Only the count is wanted here: how many lines of the entries hold the string "click"?

Dataset records ->
━━━━━━━━

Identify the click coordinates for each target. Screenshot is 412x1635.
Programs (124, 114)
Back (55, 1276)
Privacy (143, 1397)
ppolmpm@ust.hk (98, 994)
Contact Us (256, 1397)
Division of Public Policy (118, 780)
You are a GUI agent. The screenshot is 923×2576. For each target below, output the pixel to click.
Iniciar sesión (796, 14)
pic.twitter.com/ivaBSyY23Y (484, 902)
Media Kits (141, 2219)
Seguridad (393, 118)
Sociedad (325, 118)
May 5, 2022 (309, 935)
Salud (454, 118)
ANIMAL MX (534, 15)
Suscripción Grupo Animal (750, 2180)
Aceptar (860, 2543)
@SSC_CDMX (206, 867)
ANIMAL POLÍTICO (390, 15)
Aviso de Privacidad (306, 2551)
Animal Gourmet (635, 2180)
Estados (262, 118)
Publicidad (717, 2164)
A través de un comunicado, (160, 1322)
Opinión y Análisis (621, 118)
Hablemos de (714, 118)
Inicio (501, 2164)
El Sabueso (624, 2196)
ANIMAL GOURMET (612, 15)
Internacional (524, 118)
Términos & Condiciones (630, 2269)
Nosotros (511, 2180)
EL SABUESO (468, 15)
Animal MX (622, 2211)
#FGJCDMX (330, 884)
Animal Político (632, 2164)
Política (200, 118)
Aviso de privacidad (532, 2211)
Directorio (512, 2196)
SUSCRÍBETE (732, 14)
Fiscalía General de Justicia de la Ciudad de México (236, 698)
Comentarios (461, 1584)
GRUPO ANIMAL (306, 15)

━━━━━━━━

Solution ->
2